Der liberale Politiker und Publizist Wladimir Kara-Mursa könnte am Montag eine langjährige Haftstrafe ausfassen. Wegen seines internationalen Lobbyings für den „Magnitsky Act“ ist er dem Kreml schon lang ein Dorn im Auge.
Moskau/Wien. Vor mehr als einem Jahr, am 11. April 2022, wurde Wladimir Kara-Mursa in Moskau auf offener Straße festgenommen. Im Polizeibericht hieß es, der bekannte Oppositionspolitiker und Publizist habe beim Anblick der Sicherheitskräfte „seine Bewegungsrichtung geändert und seinen Schritt beschleunigt“ – ein recht verständliches Verhalten für einen unbescholtenen Bürger beim Anblick heraneilender russischer Ordnungshüter. Doch bei diesem ersten, unfreiwillig komisch klingenden Vorwurf ist es nicht geblieben.

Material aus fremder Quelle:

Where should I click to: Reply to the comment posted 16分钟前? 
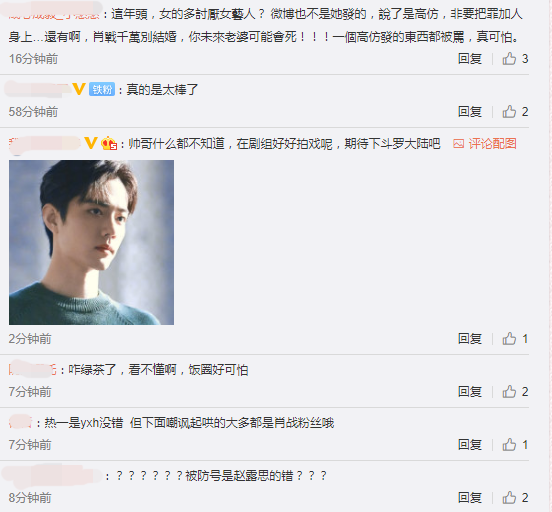470,58
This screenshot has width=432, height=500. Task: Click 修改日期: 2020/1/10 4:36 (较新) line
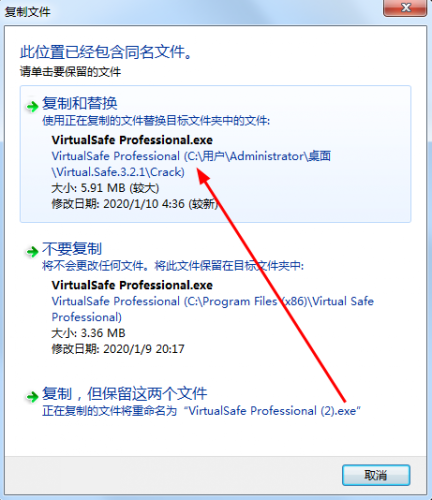coord(135,204)
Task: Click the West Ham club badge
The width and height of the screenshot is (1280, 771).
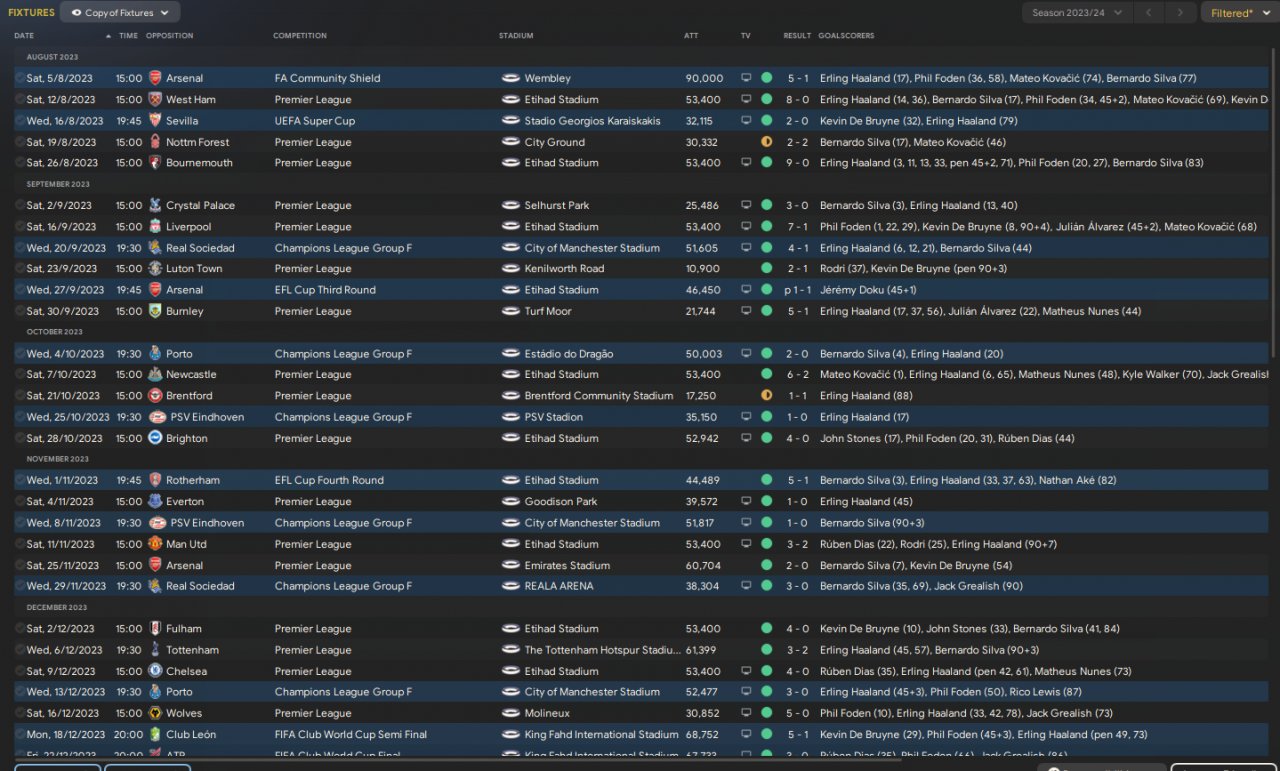Action: (155, 99)
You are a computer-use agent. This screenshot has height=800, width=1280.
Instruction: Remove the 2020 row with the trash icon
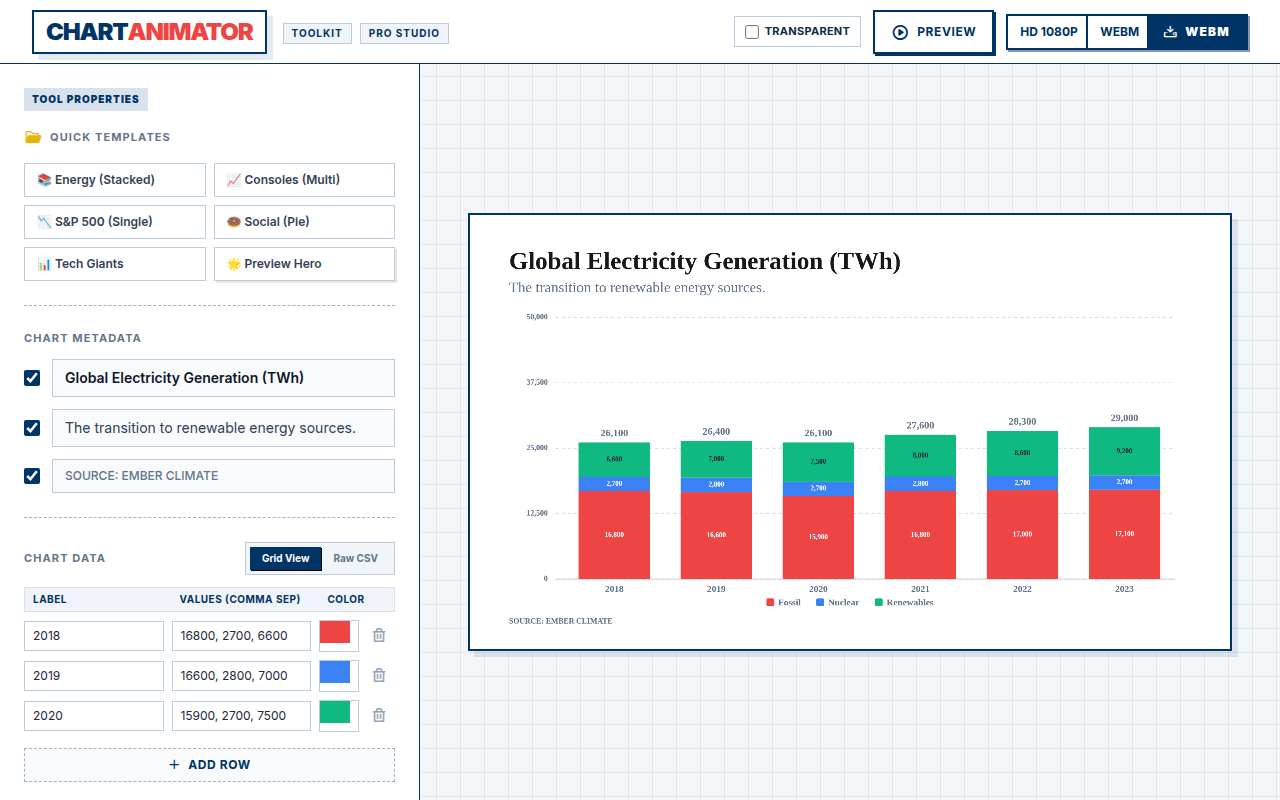[379, 715]
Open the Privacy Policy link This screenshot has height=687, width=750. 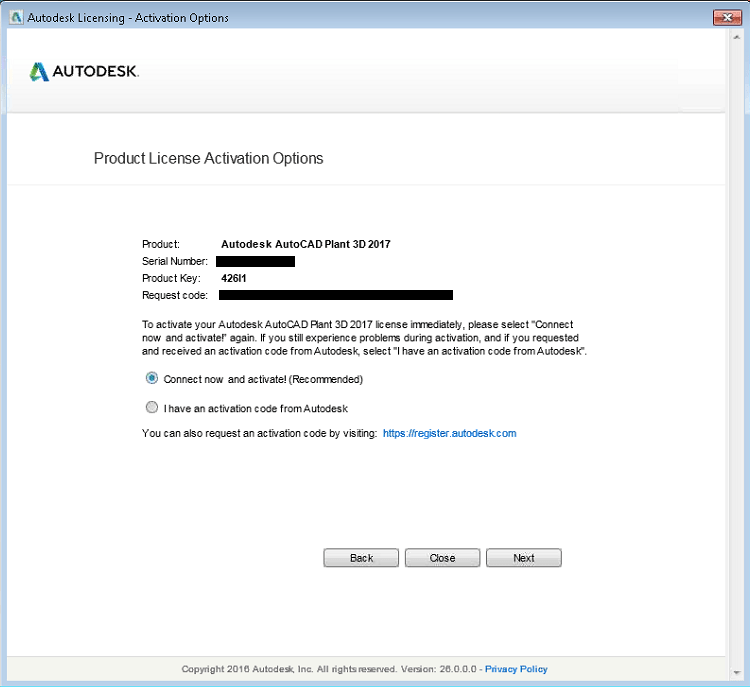516,669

Wie es häufig der Fall ist bei der Verfolgung von politischen Gegnern durch die russischen Behörden, hat die Justiz innerhalb eines Jahres einen ganzen Strauß an angeblichen Vergehen zusammengetragen, die dem 41-Jährigen nun vorgeworfen werden. Aus einem Verwaltungsdelikt sind längst mehrere Straftatbestände geworden.